Disadur dari Renungan Harian Air Hidup, edisi 14 Juni 2016
Baca: 2 Raja-Raja 7:1-20
"Jika mereka membiarkan kita hidup, kita akan hidup, dan jika mereka mematikan kita, kita akan mati. Lalu pada waktu senja bangkitlah mereka masuk ke tempat perkemahan orang Aram." 2 Raja-Raja 7:4b-5a
Dalam pembacaan firman Tuhan hari ini kita menyimak sebuah percakapan empat orang kusta yang sedang duduk di luar pintu gerbang kota Samaria, yang saat itu sedang dikepung oleh raja Benhadad dari kerajaan Aram.

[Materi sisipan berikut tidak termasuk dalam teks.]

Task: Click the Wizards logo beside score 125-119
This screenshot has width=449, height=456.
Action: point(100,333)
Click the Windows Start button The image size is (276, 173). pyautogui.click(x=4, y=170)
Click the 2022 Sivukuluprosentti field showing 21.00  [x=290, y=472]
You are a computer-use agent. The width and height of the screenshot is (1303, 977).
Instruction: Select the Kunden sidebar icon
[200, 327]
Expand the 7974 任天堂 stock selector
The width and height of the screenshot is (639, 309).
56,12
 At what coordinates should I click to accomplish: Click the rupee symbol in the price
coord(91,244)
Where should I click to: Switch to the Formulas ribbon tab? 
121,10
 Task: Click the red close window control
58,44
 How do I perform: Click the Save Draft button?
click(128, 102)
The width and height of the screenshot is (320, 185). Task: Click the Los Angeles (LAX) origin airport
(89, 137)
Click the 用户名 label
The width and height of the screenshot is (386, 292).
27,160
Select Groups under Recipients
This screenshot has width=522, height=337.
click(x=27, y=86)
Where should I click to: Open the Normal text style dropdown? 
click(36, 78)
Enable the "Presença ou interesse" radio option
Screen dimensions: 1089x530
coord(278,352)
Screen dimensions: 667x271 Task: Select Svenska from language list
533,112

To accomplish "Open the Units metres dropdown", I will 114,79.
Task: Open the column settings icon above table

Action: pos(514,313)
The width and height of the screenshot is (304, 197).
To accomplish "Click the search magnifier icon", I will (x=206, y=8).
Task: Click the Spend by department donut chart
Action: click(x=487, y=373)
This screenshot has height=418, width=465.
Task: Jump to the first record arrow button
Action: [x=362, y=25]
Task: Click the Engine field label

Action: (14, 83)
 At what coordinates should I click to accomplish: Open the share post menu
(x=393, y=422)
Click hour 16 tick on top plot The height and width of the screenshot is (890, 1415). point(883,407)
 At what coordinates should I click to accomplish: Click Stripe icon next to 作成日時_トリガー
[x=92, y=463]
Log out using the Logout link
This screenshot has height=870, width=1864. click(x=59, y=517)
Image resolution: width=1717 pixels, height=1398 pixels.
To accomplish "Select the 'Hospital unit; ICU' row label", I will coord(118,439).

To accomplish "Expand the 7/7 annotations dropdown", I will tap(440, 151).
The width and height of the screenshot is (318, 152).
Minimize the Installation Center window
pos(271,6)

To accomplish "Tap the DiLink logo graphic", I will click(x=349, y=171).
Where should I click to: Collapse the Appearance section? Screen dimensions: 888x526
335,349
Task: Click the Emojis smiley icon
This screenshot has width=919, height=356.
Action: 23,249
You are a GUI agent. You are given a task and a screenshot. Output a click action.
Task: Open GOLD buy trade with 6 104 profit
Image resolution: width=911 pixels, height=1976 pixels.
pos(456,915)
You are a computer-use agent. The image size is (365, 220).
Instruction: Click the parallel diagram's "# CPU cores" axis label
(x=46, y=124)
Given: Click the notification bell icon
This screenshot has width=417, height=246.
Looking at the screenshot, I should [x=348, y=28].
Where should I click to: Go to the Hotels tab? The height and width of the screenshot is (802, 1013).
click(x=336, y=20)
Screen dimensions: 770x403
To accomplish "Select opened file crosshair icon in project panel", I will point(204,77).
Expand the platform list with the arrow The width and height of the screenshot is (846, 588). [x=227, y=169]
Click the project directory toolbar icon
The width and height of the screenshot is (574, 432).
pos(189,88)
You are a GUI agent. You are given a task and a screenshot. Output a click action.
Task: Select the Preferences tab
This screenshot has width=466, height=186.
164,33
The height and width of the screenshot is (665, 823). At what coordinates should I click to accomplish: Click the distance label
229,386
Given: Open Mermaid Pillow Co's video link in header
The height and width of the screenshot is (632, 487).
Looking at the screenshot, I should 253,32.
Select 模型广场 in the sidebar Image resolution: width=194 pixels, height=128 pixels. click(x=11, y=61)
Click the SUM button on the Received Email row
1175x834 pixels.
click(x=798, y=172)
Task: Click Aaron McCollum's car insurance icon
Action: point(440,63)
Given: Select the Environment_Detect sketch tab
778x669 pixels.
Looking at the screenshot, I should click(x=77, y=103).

Keempat orang kusta berada di luar pintu gerbang kota karena pada waktu itu orang yang sakit kusta dianggap najis dan harus dikucilkan, diasingkan dari masyarakat lainnya. Kemungkinan besar pengepungan itu sudah berjalan 7 tahun lamanya sehingga menimbulkan kelaparan yang sangat hebat di seluruh negeri. Akibat kelaparan ini semua orang mengalami penderitaan yang luar biasa karena terbatasnya bahan makanan...kalaupun ada harganya pun selangit: "...sesukat tepung yang terbaik akan berharga sesyikal dan dua sukat jelai akan berharga sesyikal di pintu gerbang Samaria." (2 Raja-Raja 7:1). Bahkan ada ibu-ibu yang sepakat untuk saling memakan anak-anak mereka sendiri, hal itu terpaksa dilakukan karena mereka tidak sanggup menahan laparnya!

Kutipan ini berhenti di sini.